Fourth Station: After several weeks of abstinence I return to my parish church to attend "divine worship" there. (Incidentally, what was celebrated there never took the form of those degenerate assemblies that cannot from the start lay claim to being called "divine worship.") I suffer. I can find no other word to express what I feel in the course of the activities performed in this "divine worship." It is the same painful suffering that I experienced in theology seminars at university when I was in the process of finding faith: we are not taking God seriously, we are degrading Him to a plaything of our theories, in the words of the Old Testament we are making a graven image of Him. We do not even take God as seriously as we do human interlocutors. God means less to us than human beings do.

I am glad when the sad spectacle is over. And I am shattered and horrified.

What strikes me above all is the fact that the Mass according to the old rite is an action performed by the priest with his extraordinary powers and divine authorization whereas the new "divine worship" is a constant commentary, a perpetual process of explaining and talking. To put it simply, the old Mass seems to me to be a doing, to be priestly activity without a lot of words, whereas the new celebration of the Eucharist seems like talk without deeds. According to my subjective feeling the sacrifice is not truly offered up in the latter, the sacrament is not effective and in the last analysis the grace imparted through the sacrament is missing.

I am sad and long for Holy Mass! I cannot understand how a priest can lack a knowledge of central teachings of the Catholic faith. I suspect that we have all failed to pray enough, have distanced ourselves too far from God instead of seeking Him with ardent hearts.

The effects are catastrophic, however, when such lies are presented to children as the latest findings of scholarly research, as the truth, and then required to be regurgitated in order to pass, for example, tests and examinations. In religious instruction they learn, for instance, the following about the Resurrection:

…is the Resurrection a fact? (highlighted in a blue box surrounded by thick lines).

Answer: Although the Resurrection is proclaimed as an historical event in the New Testament, it is not an historical fact in the same way as others such as the crucifixion of Jesus or the foundation of the FRG2 in 1949 are.

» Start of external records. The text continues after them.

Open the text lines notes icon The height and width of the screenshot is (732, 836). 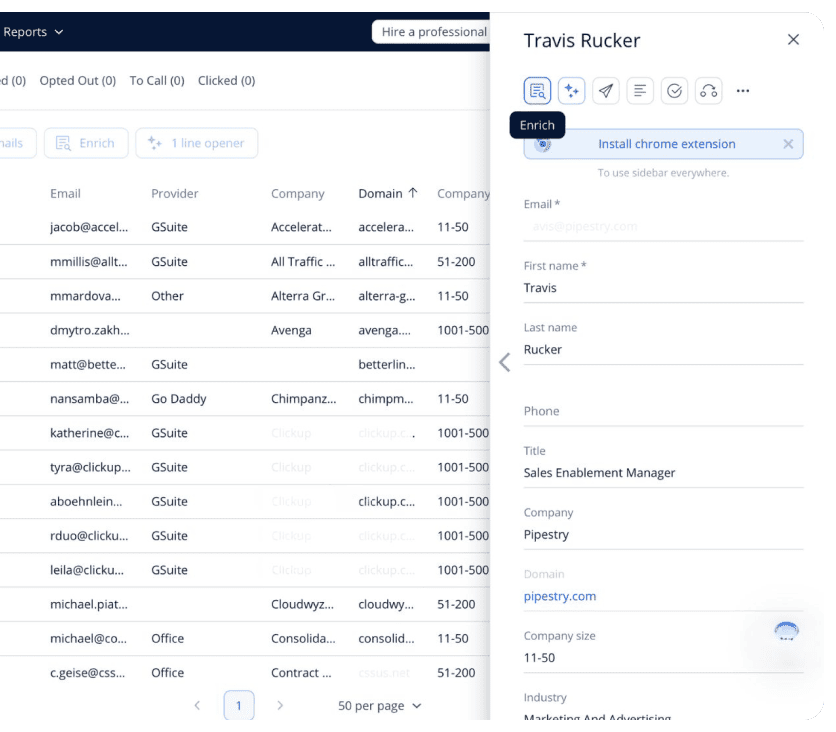tap(640, 91)
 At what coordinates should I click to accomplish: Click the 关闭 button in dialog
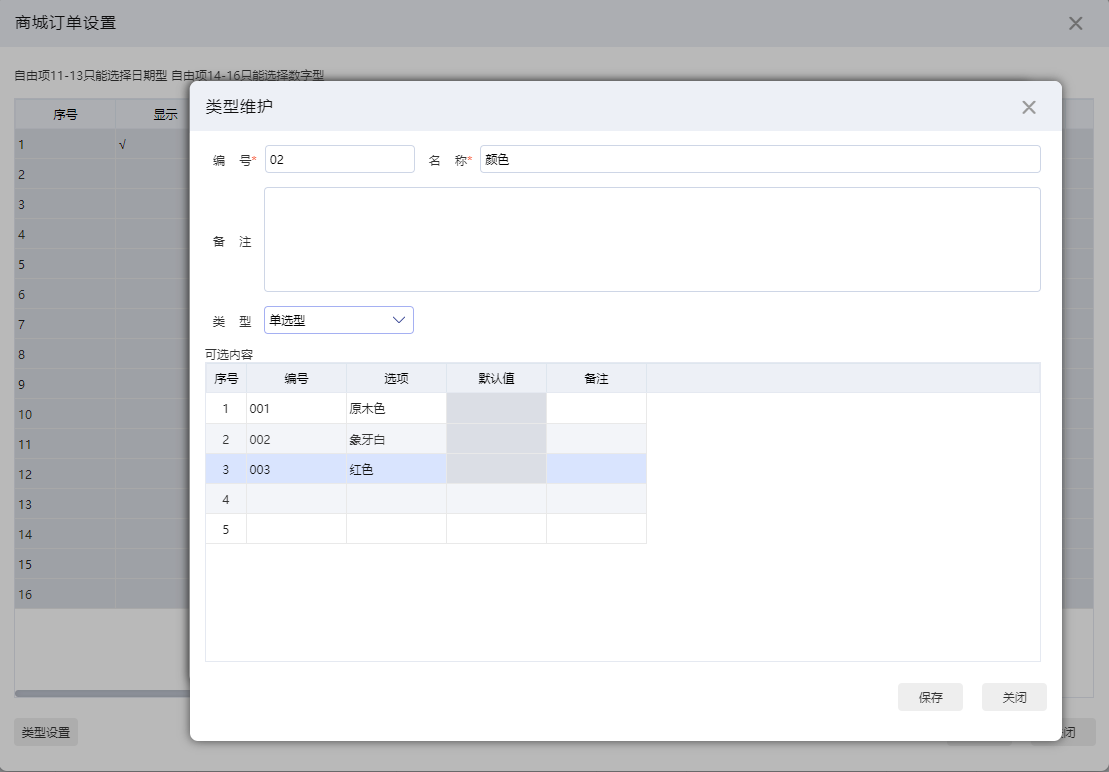[1014, 697]
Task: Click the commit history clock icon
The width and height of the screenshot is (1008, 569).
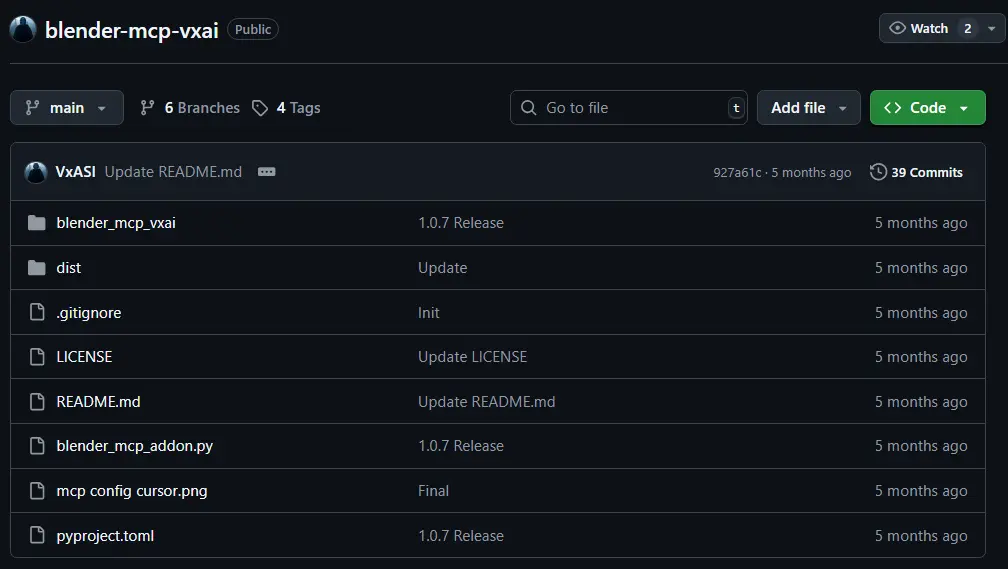Action: click(878, 172)
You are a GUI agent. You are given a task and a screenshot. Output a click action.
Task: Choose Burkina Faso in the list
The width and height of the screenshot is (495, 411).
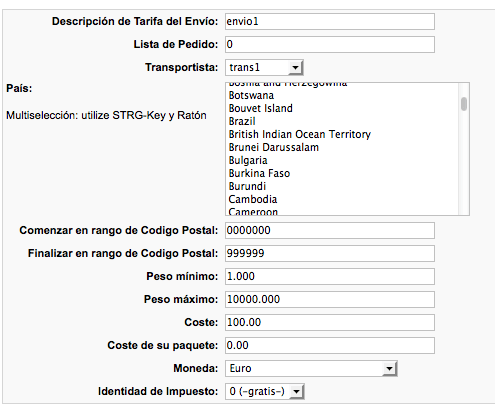343,174
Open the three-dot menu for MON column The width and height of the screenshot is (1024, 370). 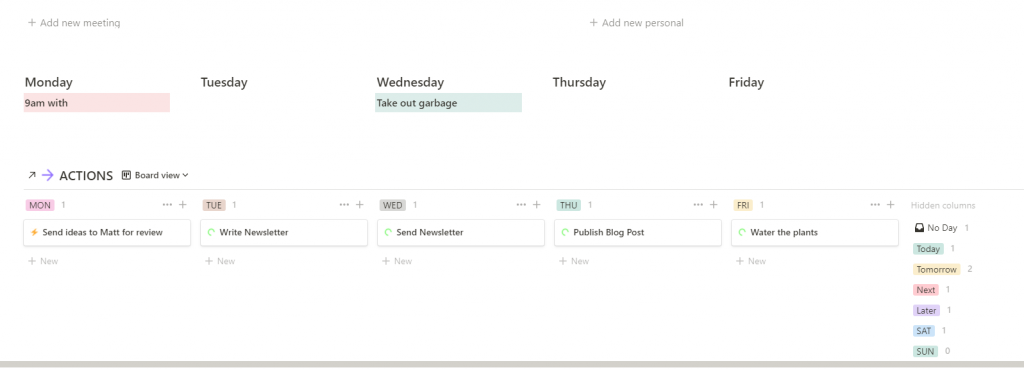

Jesus' disciples declared that they had experienced him as a living person after death.

These passages, which could be added to at will, are quoted from Wege des Glaubens, a textbook intended for pupils in their seventh and eighth years of schooling.

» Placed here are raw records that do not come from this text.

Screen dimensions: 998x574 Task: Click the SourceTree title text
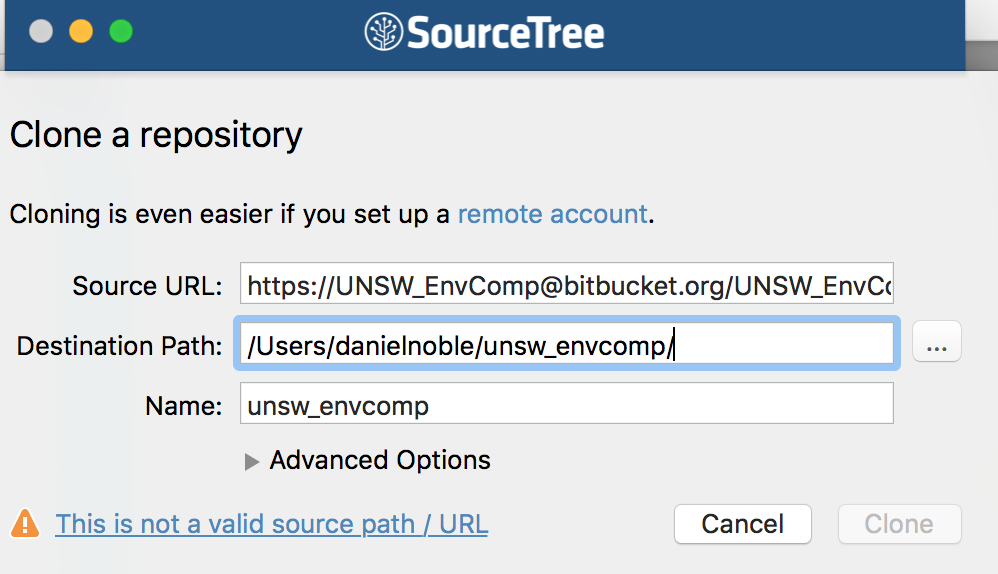click(504, 32)
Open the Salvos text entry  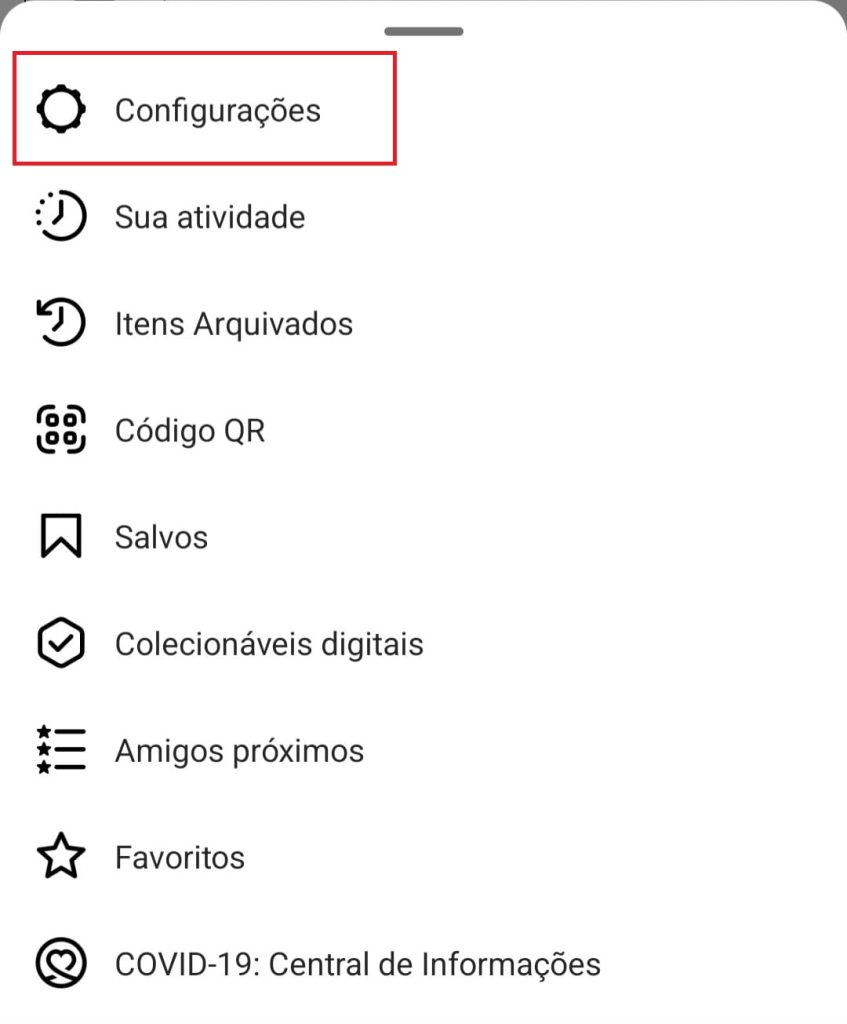click(x=161, y=538)
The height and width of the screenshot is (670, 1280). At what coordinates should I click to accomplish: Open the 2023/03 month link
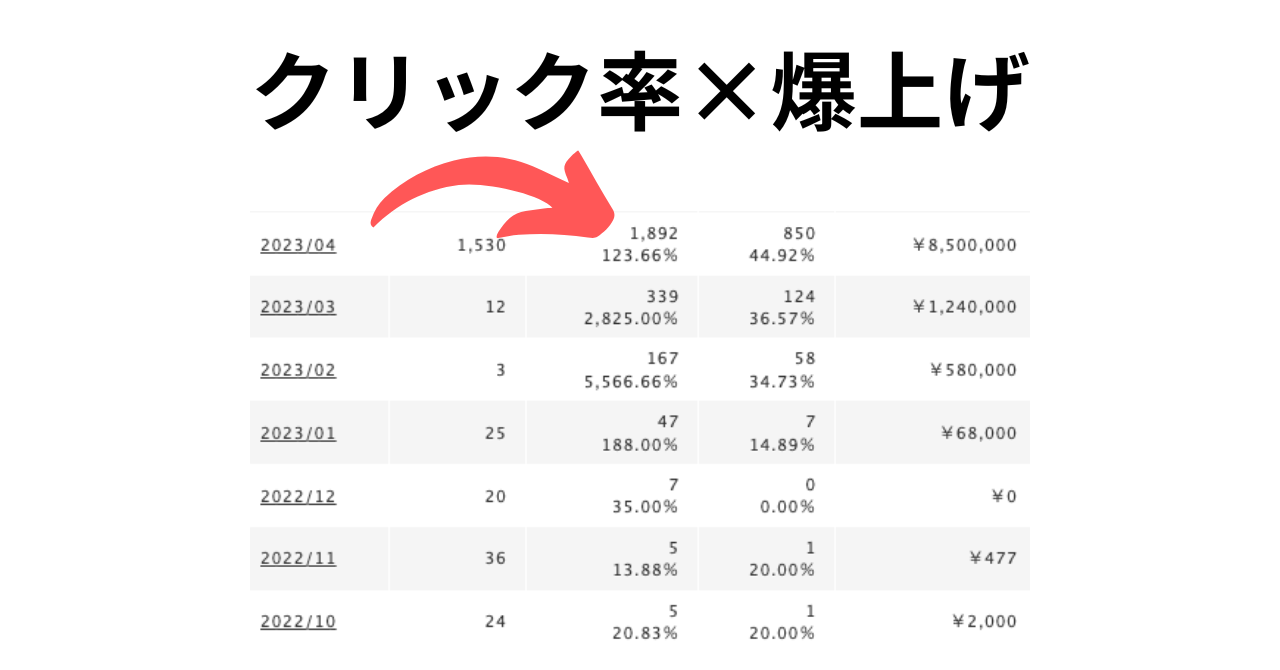pyautogui.click(x=298, y=307)

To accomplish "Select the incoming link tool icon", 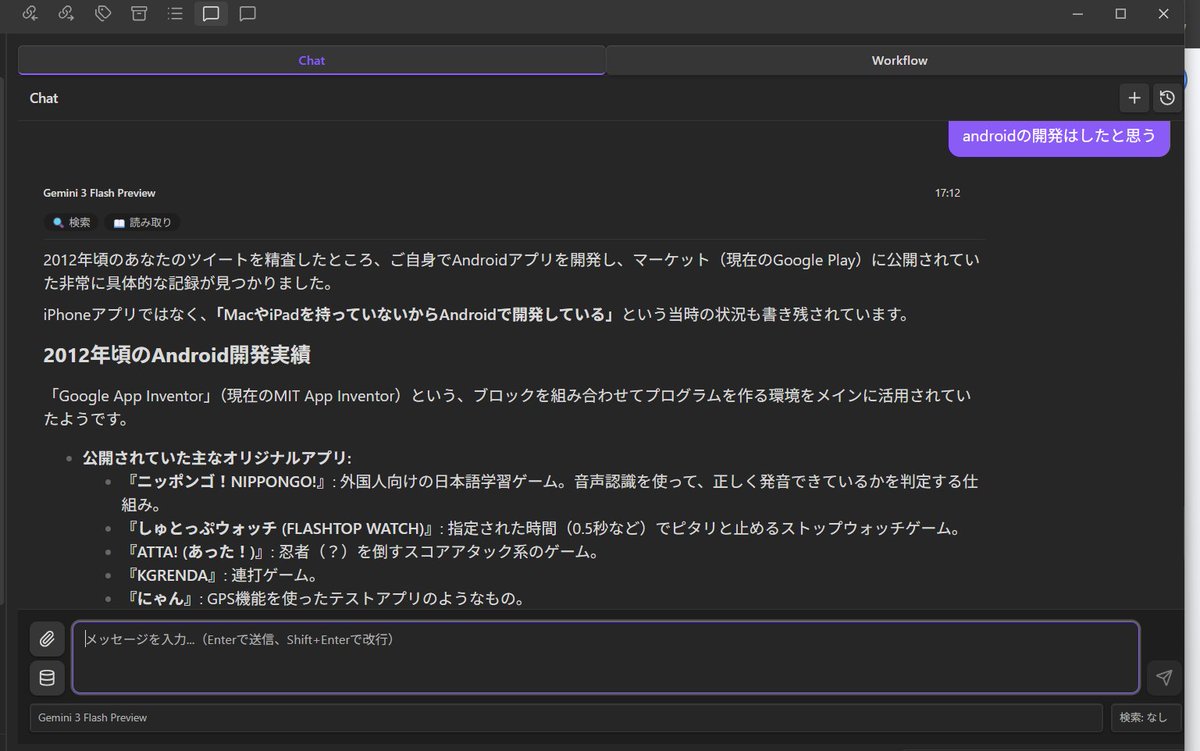I will point(29,14).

Normally I do not like to talk about myself, but in my opinion there are experiences that have to be shared with others since we are all journeying along the same road to faith. And in my own life the central experience was that of the great power of the Blessed Virgin Mary, the Mother of God, to whom alone I owe my rescue from the lie of unbelief. She it was who forced me to kneel and pray. She it was who wanted to lead me to the right path, to save my soul. But I must not forget Padre Pio, who led me to Holy Mass and finally to Monseigneur Marcel Lefebvre's Society of St. Pius X.

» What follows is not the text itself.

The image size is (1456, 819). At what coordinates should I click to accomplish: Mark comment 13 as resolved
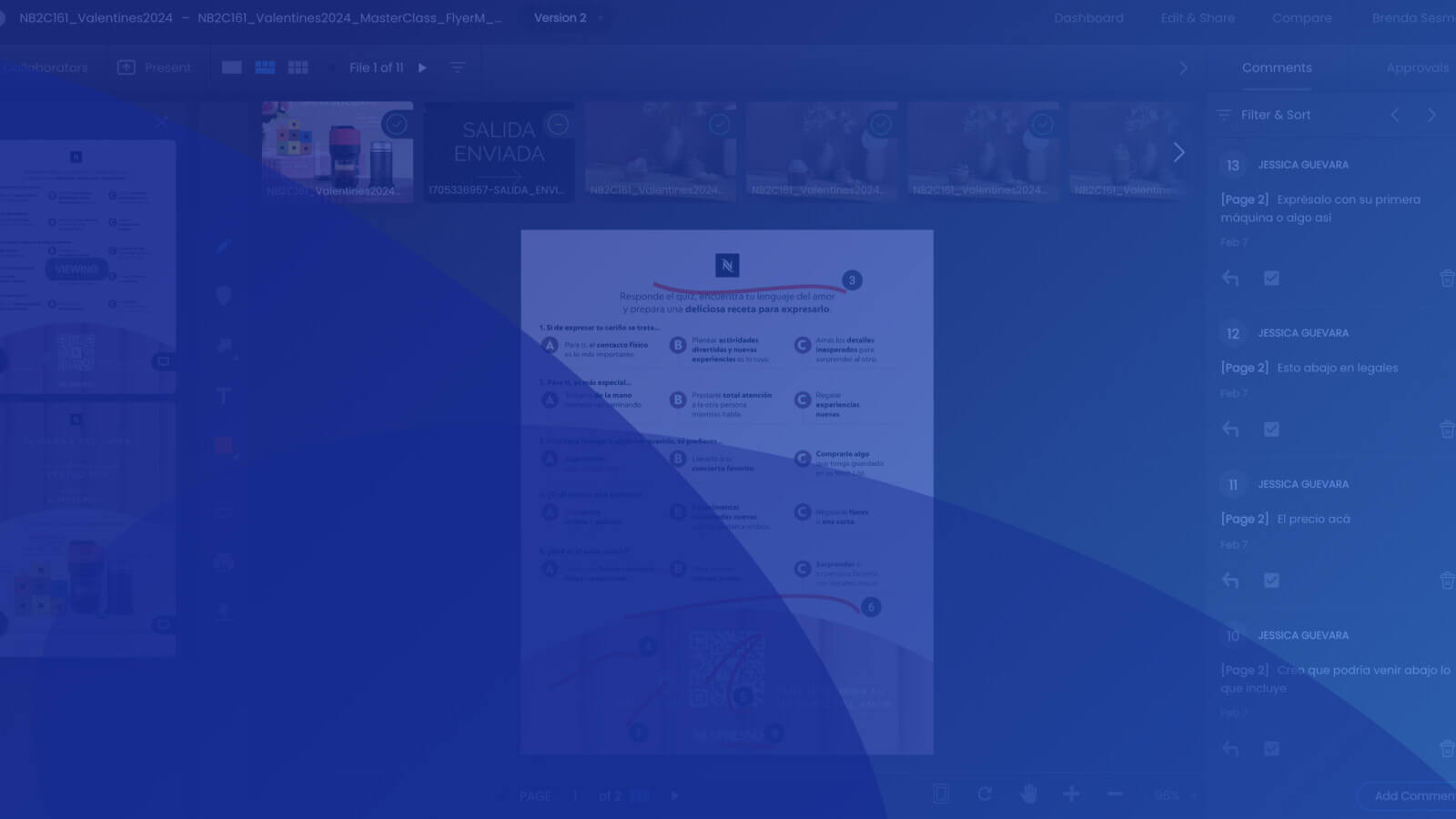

And now I beg you to forgive the length of this letter. I only wanted to write a few lines to express my gratitude and now they have become pages. Please continue along the path you have chosen without making any compromises; it is the only true path and one day people (or, perhaps, one single person) will comprehend what it means to be Catholic, what it means to be allowed to come to know the grace and glory of Jesus Christ.

Now I finally conclude my letter with heartfelt gratitude. Yours sincerely

Irmgard K.



1. Translator's note: The German has "hymn-book," which is probably the equivalent to a missal in most of its content but contains a larger number of hymns and prayers.

2. Translator's note: FRG = Federal Republic of Germany. It is interesting to note that this abbreviation is actually forbidden by law in West Germany as the word "Germany" has to be written out in full.